Neste contexto, a Bioética da Beira do leito chama a atenção para três aspectos referentes à interpretação do artigo, entendendo que o entendimento da sua estrutura facilita a aplicação:
1- Iminente risco de morte: Há necessidade de ser adjetivado com evitável, com potencial de plena recuperação da vida, a fim de distinguir de situações de terminalidade da vida, bem como evitar que prosseguimentos cientificamente admissíveis apesar do não consentimento sejam interpretados como obstinação terapêutica.
2- Direito do paciente de livre participação na tomada de decisão: A Bioética da Beira do leito enfatiza que é útil para lidar com o mundo real do ecossistema da beira do leito considerar a autonomia do paciente capaz mais pelos atributos presentes caso a caso e menos pela fria definição dada pelo dicionário, vale dizer reduzir uma expressão de “burocracia” e acentuar ade dialógica. Neste contexto, contam muito os atributos da individualidade – ver o paciente como uma pessoa (não como o leito 10) com caráter, personalidade e temperamento, além de possuidor de variantes de pensamento e de comportamento articuladas a entornos da situação clínica; da capacidade de atuar frente a desafios, ter iniciativa, assumir responsabilidades nas decisões, compreender a moralidade de atos mais objetivos ou mais subjetivos; da disposição para dar forma à autonomia que, como se sabe, varia constantemente por um processo gradual de reconstrução influenciado por “variações do “ver-se e ser visto independente e livre” em função dos impactos da doença.
2a -Refere-se à resposta do paciente capaz à recomendação pelo médico, ou seja, não cabe interpretação de obrigação de respeito pelo médico a proposições de iniciativa pelo paciente de práticas descabidas do ponto de vista tecnocientífico, ou seja, isenta de indicação validada.
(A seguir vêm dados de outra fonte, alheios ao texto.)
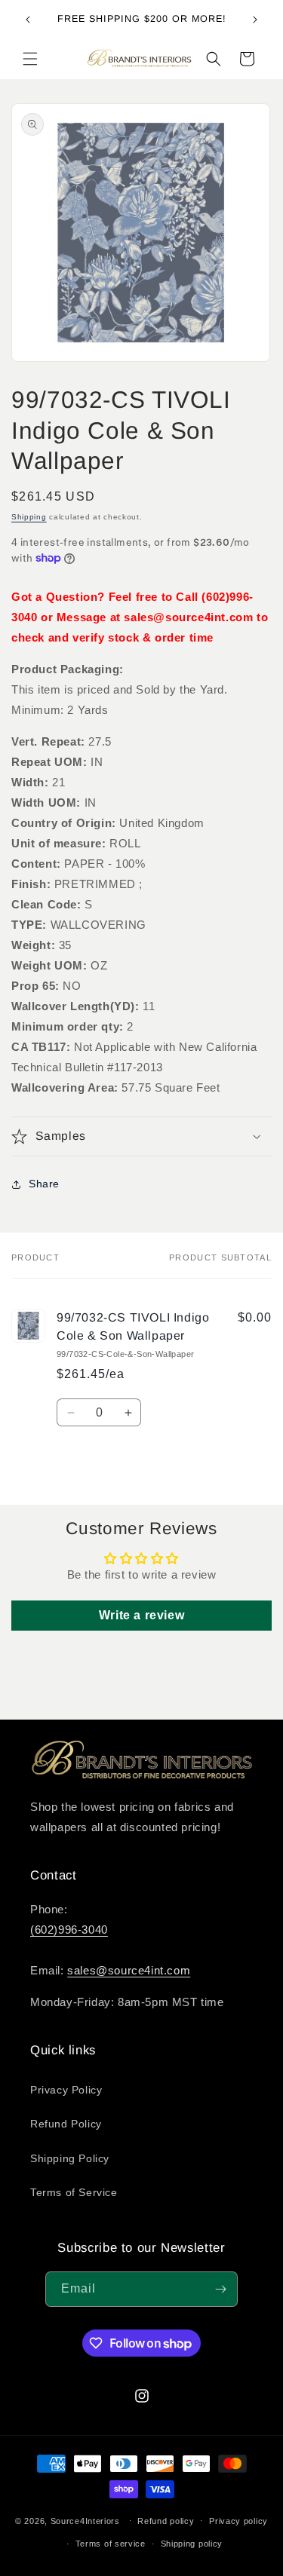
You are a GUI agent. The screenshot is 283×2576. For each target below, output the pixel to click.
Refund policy (165, 2520)
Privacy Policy (66, 2090)
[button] (30, 58)
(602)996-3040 (69, 1929)
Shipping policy (192, 2543)
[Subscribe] (220, 2289)
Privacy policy (238, 2520)
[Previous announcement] (28, 19)
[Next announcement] (255, 19)
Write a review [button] (141, 1615)
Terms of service (110, 2543)
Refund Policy (66, 2124)
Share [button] (44, 1184)
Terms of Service (74, 2192)
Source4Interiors (85, 2520)
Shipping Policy (69, 2158)
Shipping (29, 517)
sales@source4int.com (128, 1970)
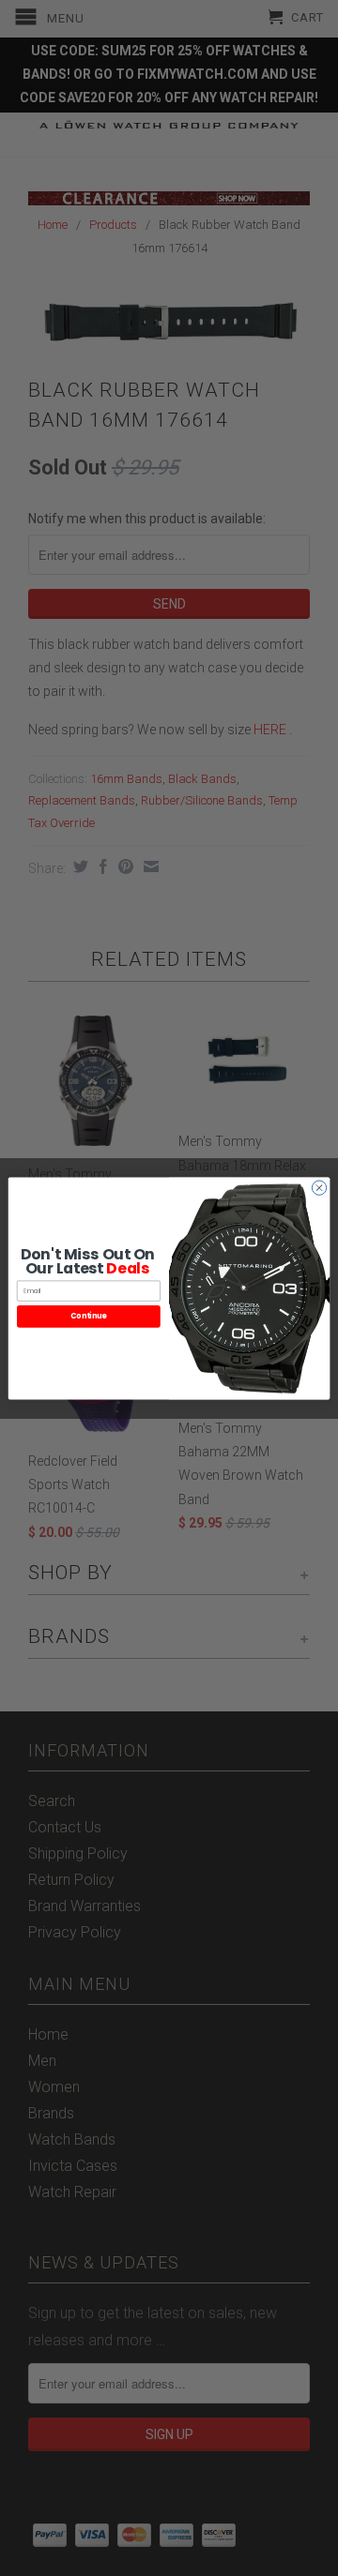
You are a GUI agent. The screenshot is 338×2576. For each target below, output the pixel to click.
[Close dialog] (319, 1187)
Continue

2b – O direito do paciente capaz a exercer a autonomia não significa obrigatoriedade do uso, mas o direito à oportunidade por um princípio que vindo do seu exterior, de natureza universal e não adstrito a um grupo especial de paciente e endossado pela liberdade somente torna-se manifesto no ato realizador. A expressão comum de doutor o que o senhor fizer está perfeito para mim ilustra que, na prática, o direito alinha-se ao nível de motivação autonômica e que pode ser nulo. A confiança no médico e na medicina conta muito.
2c- O significado de direito do paciente de decidir se por um lado não inclui que as preferências manifestas devam ser ideais, por outro lado articula-se à liberdade para rever as opções, inclusive revogar consentimento dado ou voltar atrás no não consentimento no decorrer dos acontecimentos. Um processo dinâmico e como se diz a dor é inevitável, o sofrimento opcional.
2d – A Bioética da Beira do leito recomenda que o diálogo médico⇔paciente em torno da manifestação do consentimento ou não pelo paciente deve permear desde o início as etapas do processo de tomada de decisão, pois assim facilita o entendimento bilateral numa situação progressiva “bem amarada” e ajuda no desenvolvimento da mútua confiança. A possibilidade de ajustes pela figura de “médico e paciente andando de mãos dadas” como sequentes progressos do processo de tomada de decisão embute o respeito à intenção, não somente do paciente de se submeter dependendo do que for recomendado, como também do médico de realizar a mais adequada beneficência.
Em outras palavras, ajustes possíveis de opções permitem que o desejo fundamental do paciente de se beneficiar da medicina seja preservado como vontade (desejo+movimento) do paciente capaz pela aplicação do método/conduta, então passível de ser acordado. Na impossibilidade de conciliar ajustes, o desejo fundamental do paciente de como ser tratado esbarra na negação de se direcionar para a conduta. Por isso, casos de não consentimento do paciente devem ser apreciados como representação de não superposição da vontade (imobilidade) ao desejo primário.
Vieses de impacto ocorrem pela tendência de superestimar impactos de eventos futuros. A superestimação dos riscos e de otimismo como a desvalorização dos riscos de malefícios afeta as movimentações entre desejo e vontade. Popularmente, enxergar o copo ou como meio cheio ou como meio vazio. Atualmente, a disponibilidade de informação médica na internet gera a possibilidade de a palavra do médico provocar mudança da opinião com que o paciente capaz se apresentou, ou seja, uma transformação do desejo e, evidentemente, pela variação da intenção, na movimentação para a vontade a respeito de escolhas. O diálogo que esclarece é fator importante dos deslocamentos.